- Born: 8 October 1948 Città di Castello, Umbria, Italy
- Disappeared: 19 August 2004 (aged 55) Najaf, Iraq
- Died: 26 August 2004 (aged 55)
- Cause of death: Execution
- Occupation: Journalist
- Employer: Diario
- Spouse: Married
- Children: Two children

= Enzo Baldoni =

Italian journalist (1948-2004)

Enzo G. Baldoni (8 October 1948 – 26 August 2004) was an Italian journalist working freelance and for the Italian news magazine Diario before being kidnapped and killed in captivity as captured on video by his captors. Baldoni was one of two Italians kidnapped in Iraq.

==Personal life==
Baldoni was born in Città di Castello, Umbria. He had arrived in Baghdad a few weeks before his kidnapping and death, and also served there as a Red Cross volunteer. He was married with two children.

==Career==
Baldoni had started his career in diverse jobs including working as a mason (in Belgium), a gymnastics professor, photographer, interpreter and laboratory technician.

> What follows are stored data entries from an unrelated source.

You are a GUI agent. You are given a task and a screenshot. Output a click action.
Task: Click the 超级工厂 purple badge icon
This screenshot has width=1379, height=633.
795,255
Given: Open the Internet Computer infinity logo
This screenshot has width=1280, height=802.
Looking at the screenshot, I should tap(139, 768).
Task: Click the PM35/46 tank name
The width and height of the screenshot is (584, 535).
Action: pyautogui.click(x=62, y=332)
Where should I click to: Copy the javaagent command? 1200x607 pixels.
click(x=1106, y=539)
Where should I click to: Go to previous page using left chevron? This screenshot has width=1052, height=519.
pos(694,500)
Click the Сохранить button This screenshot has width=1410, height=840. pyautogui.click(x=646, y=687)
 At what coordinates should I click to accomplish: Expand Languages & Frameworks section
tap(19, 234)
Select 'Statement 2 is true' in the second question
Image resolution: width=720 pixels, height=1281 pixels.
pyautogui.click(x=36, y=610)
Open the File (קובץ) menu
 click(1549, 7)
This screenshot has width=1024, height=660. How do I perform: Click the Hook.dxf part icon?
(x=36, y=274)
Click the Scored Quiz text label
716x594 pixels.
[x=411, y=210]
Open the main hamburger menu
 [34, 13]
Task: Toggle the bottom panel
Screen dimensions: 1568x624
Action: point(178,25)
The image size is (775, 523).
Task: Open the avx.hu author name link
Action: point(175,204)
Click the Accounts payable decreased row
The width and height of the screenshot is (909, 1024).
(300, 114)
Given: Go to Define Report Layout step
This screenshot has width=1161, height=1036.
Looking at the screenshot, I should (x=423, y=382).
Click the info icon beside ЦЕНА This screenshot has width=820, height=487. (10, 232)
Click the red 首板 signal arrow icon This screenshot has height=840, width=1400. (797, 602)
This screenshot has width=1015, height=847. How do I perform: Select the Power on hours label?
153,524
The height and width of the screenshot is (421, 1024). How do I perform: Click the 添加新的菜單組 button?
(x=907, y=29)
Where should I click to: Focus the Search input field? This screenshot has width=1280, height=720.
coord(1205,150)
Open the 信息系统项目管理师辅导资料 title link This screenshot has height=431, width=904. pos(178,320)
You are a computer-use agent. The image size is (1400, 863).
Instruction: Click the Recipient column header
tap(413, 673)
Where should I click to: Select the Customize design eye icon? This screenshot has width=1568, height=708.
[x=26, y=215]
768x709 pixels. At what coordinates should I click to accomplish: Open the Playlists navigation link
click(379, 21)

He then moved into advertising, working for the advertising agency Le balene colpiscono ancora ("The whales strike again"). Finally, he became a freelance journalist. He was also a translator, and was responsible for the Italian translation of Doonesbury comic strips.

==Kidnapping and death==
He was kidnapped near Najaf, Iraq, 19 August 2004 by the Islamic Army in Iraq, an Iraqi insurgent group, allegedly linked with Al-Qaeda. His driver-interpreter was killed during the abduction. The Islamic Army released a videotape, aired on 24 August by Al Jazeera, in which it threatened to kill Baldoni unless Italian troops were withdrawn from Iraq within 48 hours. On 26 August, Al Jazeera came into possession of a videotape depicting Baldoni's murder. This videotape was not aired because of its gruesome nature. The existence of this tape is based on claims made by Al Jazeera only. Other sources claim it is only a video frame or a still shot taken with a digital camera.

Al-Jazeera did not elaborate on how or where Baldoni was killed.